My spring 2025 update ended with a to-do list, apparently. I totally forgot but I happened to complete the tasks anyway. Then disaster struck!
Quick recap before the disaster.
To-dones
GitHub’s death spiral led me to finally self-host
It wasn’t long into the year before I was able to replace Home Assistant with an extremely reliable home-cooked Zig daemon for my smart lights.

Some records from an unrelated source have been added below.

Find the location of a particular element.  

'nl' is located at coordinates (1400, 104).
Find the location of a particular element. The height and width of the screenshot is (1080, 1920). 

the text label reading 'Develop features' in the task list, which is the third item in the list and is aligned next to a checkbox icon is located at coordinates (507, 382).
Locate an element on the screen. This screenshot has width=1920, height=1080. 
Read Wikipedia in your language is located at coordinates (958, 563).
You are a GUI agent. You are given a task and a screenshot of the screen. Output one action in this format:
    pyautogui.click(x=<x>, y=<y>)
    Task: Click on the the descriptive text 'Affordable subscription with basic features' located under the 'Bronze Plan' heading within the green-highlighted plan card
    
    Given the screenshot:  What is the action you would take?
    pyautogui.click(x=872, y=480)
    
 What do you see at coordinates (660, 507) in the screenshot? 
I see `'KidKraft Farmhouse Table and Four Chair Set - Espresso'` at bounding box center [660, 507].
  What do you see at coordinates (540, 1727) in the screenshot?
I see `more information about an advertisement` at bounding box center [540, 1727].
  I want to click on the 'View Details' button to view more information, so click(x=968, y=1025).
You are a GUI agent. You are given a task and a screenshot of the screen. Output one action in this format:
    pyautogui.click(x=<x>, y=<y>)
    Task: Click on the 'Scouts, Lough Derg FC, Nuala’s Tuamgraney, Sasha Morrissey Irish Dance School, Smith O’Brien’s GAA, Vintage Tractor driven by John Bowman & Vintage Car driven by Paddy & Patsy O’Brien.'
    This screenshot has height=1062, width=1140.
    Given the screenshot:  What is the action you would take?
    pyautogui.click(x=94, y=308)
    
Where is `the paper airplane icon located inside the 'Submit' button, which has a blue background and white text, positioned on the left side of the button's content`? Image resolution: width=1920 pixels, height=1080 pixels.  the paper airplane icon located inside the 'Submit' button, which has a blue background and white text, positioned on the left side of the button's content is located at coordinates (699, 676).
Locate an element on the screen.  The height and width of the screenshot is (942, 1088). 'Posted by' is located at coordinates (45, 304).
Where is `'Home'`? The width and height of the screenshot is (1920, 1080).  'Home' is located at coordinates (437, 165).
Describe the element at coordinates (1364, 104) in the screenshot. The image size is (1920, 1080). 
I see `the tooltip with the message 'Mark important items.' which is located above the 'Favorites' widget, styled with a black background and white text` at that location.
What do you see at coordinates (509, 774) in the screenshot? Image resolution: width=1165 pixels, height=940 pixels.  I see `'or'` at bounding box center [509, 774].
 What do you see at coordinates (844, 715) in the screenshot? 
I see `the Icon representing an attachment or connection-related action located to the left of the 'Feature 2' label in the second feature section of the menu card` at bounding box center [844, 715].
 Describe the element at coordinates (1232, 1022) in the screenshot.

My final task to improve backups was a half success. I found a solution with Rclone and Proton Drive. I ended this because I was not comfortable with the insecurity required to store credentials. I automated NAS backups instead.
Disaster!
My Beelink EQ12 OPNsense router started quacking like a duck and died. I used my Sherlock powers to reason the noise was fan-related. (The only moving part capable of noise.) The thermal sensors were reporting in excess of 80°C at idle.
A quick search suggested the same conclusion and a £20 replacement. Or a £300 upgrade to an EQ14 — NO! Stop looking. The machine is 30 months into a 3 year warranty so I emailed Beelink. They replied within 10 minutes.

I dismantled the EQ12 to photograph the fan as requested by Beelink support. In doing so I broke the second fan header. Now the pins are loose and careful assembly is required to keep contact. The second fan isn’t critical but I’m annoyed at my clumsiness. Beelink support agreed to replace the noisy fan under warranty. I wasn’t cheeky enough to ask for both.
Before reassembling the EQ12 I cleared a significant amount of dust from the exhaust vents (looked like a vacuum cleaner). It’s possible this was the problem because it runs again now. We’ll see if it holds up before the new fan arrives.
Failover?
I considered moving the OPNsense VM to my Mini-ITX server. Yeah, I’m virtualising the router and firewall in Proxmox — it works! Running that VM on my server would be asking for trouble, but it’d be a nice temporary failover if the EQ12 breaks again.
For that I need a multi-port NIC. I found one on Amazon UK for £52 and on AliExpress for £28. I checked YouTube for reviews but found only spam of a one minute robot voice.

Well whatever, I’m sure it’s legit! I ordered it.
I am praying that when I add the PCIe card the onboard ethernet port does not vanish. I had a similar issue where a graphics card disables the iGPU.
With only 2 ports that means WAN-in and LAN-out to my cheap 16 port switch. The host Proxmox machine gets network access via a virtual bridge.
That’s how my Beelink EQ12 runs Proxmox & OPNsense with only 2 ports. The configuration is a headache though. When the physical machine boots it is offline until the virtual machine boots. If the VM fails I have to hook up a keyboard, mouse, monitor etc to diagnose.
With 3 ports (2 + onboard) I can pass the NIC directly to the OPNsense VM to reduce overhead. The onboard port can connect to the switch, or crucially, a temporary router if I’m desperate. It’s more convenient in an emergency. If the EQ12 dies it’ll be quicker to replace.
With a 4+ port NIC I could use a tiny ethernet cable to loop the onboard host port back to the router, meaning one less cable to the switch.
Waiting…
So anyway, the Beelink EQ12 is alive and kicking for now. Panic over! I’ve got a replacement fan on the way, I’m told. And I’ve got the network card coming that should allow me to build a failover. I suspect that will be a weekend project where I’m up until 3am Monday.
Disaster averted and lessons learned.